Les sénateurs ne font que répéter ce que l'on savait déjà : les sociétés d'autoroutes dites historiques, celles qui gèrent plus de 90 % du réseau concédé, sont une véritable manne financière pour leurs actionnaires. Mais ils le font avec de vrais chiffres, bien concrets… De quoi donner le tournis ! Plus de 27 milliards et demi d'euros de dividendes ont déjà été encaissés, et ce serait encore plus de 40 milliards attendus d'ici la fin des contrats, entre 2031 et 2036 ! À l'appui de ce constat, les parlementaires appellent l'État à négocier avec ces sociétés de nouveaux investissements "dont pourraient bénéficier les usagers sans nouvelles augmentations tarifaires". Et pour stopper net le fiasco ? Les sénateurs n'émettent aucune proposition en ce sens. Pour eux, une renationalisation aurait "un coût prohibitif".

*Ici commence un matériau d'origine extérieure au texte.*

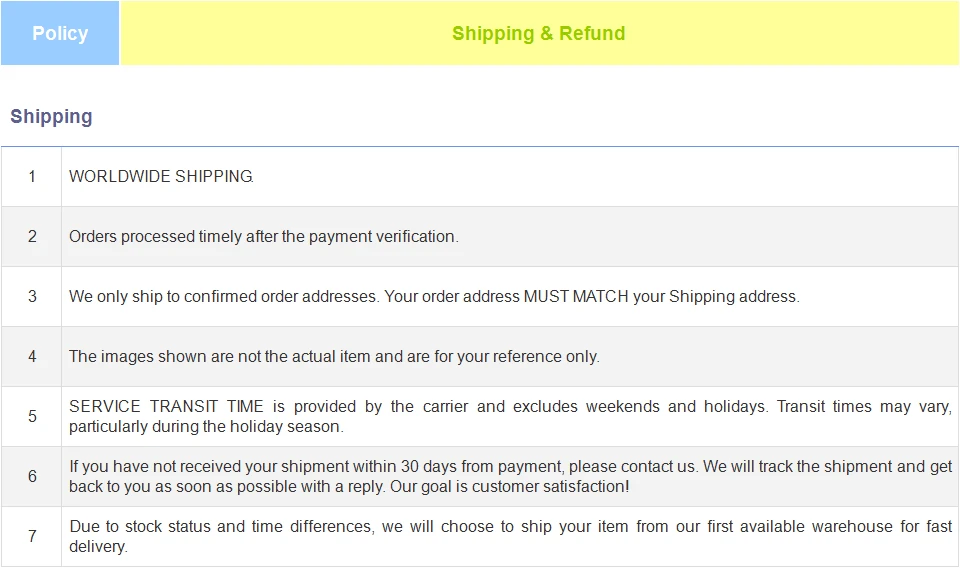The width and height of the screenshot is (960, 568).
Task: Click 'particularly during the holiday season' line
Action: point(206,427)
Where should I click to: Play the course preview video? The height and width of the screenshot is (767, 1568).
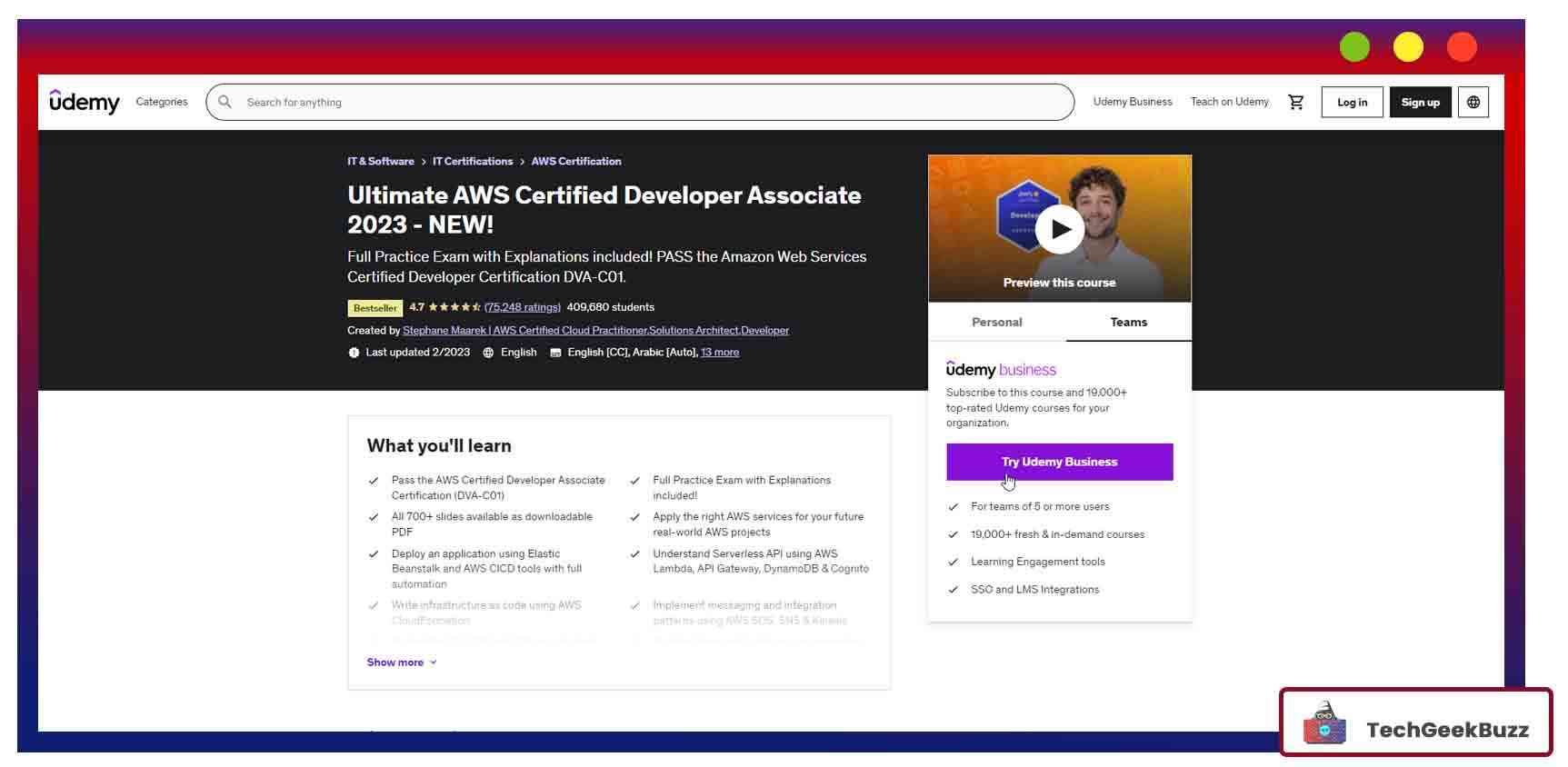tap(1059, 229)
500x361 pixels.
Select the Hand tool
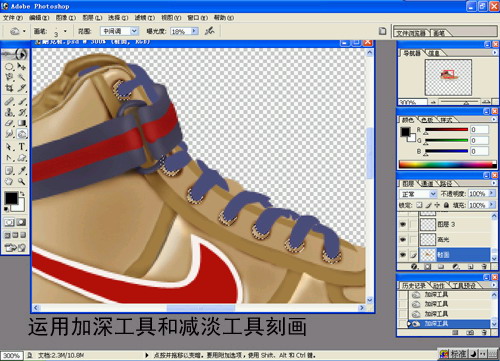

Autoroutes : le Sénat confirme leur rentabilité exceptionnelle

Après moult rapports sur les concessions d’autoroutes - de l’Autorité de la Concurrence à la Cour des Comptes, en passant par l’Autorité de Régulation des Transports (ART), dont la toute dernière étude date de cet été -, c’est au tour de sénateurs, réunis au sein d’une Commission d’enquête, de publier le résultat de leurs investigations ce vendredi. Ce n’est guère une surprise, dans la droite ligne de ce qui s’est fait précédemment, c’est la « surrentabilité » des autoroutes que l’on retient, encore et toujours, de ce travail. Mais la grande nouveauté ici, c’est qu’elle est chiffrée !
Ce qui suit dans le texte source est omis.